Le imprese italiane usciranno dalla crisi economica più forti di prima. Ne è convinta la Banca d'Italia che, nell'ultimo Rapporto sulle tendenze nel sistema produttivo italiano, configura "scenari di uscita dalla crisi in condizioni competitive non menomate, possibilmente accresciute". Per Bankitalia, infatti, "il tratto distintivo dell'ultima fase economica è l'accresciuta pressione competitiva sui produttori italiani, determinata da una molteplicità di fattori: alcuni più strettamente economici (globalizzazione, innovazione tecnologica), altri connessi con l'evoluzione nella regolamentazione dei mercati (privatizzazione e liberalizzazione dei servizi), altri ancora di natura più politico-istituzio­nale (mercato unico, unione monetaria)".

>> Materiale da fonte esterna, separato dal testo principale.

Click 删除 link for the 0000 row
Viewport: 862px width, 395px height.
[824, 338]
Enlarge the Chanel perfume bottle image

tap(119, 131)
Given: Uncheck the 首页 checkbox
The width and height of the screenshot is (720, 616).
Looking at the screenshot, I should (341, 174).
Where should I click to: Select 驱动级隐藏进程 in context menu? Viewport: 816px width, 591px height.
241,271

Se questa maggiore pressione competitiva ha accentuato le difficoltà di molte imprese italiane, l'analisi mostra "come sia anche stata il pungolo a miglioramenti di efficienza del sistema produttivo". Inoltre, "effetti positivi in termini di produttività e di occupazione sono anche seguiti alle liberalizzazioni realizzate di recente in Italia". Per questo motivo la Banca d'Italia insiste con le imprese: "Una maggiore contendibilità nei settori dei servizi -si legge nel rapporto- consentirebbe di ridurre le rendite monopolistiche, a vantaggio dei consumatori e delle imprese utilizzatrici".

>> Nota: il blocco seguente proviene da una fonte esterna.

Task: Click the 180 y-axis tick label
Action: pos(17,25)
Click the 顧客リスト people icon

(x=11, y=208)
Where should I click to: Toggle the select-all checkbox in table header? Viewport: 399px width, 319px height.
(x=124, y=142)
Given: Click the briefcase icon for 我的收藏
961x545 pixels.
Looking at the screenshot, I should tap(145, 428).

Secondo Bankitalia, quindi, la rinnovata spinta alla concorrenza "determina una riallocazione delle risorse dalle imprese meno produttive a quelle più produttive, con guadagni di efficienza aggregata per dato livello di produttività aziendale". In questa ottica, la disciplina del diritto fallimentare, per le imprese, e il sistema di protezione sociale, per i lavoratori, svolgono un ruolo essenziale. Ma non è tutto. "Le pressioni competitive – si legge ancora nel rapporto – richiedono alle imprese più esposte di mutare strategia, ristrutturarsi, divenire più efficienti. L'analisi del Rapporto mette in luce la rilevante eterogeneità che esiste tra imprese, anche all'interno dello stesso settore. Ciò impone di pensare misure di politica economica che aiutino i miglioramenti di efficienza".

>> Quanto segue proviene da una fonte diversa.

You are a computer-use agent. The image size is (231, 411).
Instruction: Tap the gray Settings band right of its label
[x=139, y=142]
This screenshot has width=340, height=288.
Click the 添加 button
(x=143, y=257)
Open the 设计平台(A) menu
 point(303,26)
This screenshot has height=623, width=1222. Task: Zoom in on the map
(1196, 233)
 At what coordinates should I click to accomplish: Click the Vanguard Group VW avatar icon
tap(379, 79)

Tra gli obiettivi prioritari indicati dalla Banca d'Italia vanno incluse "anche misure che sollecitino le imprese ad accrescere la loro dimensione, superando una visione restrittiva del controllo familiare". Non è compito facile, puntualizza l'istituto, perché investe attitudini radicate e la stessa cultura imprenditoriale prevalente nel Paese, ma la diffusione di forme di controllo diverse da quello familiare e il sostanziale ispessimento della componente medio-grande della struttura dimensionale delle imprese appaiono condizioni cruciali per la sopravvivenza del sistema produttivo italiano.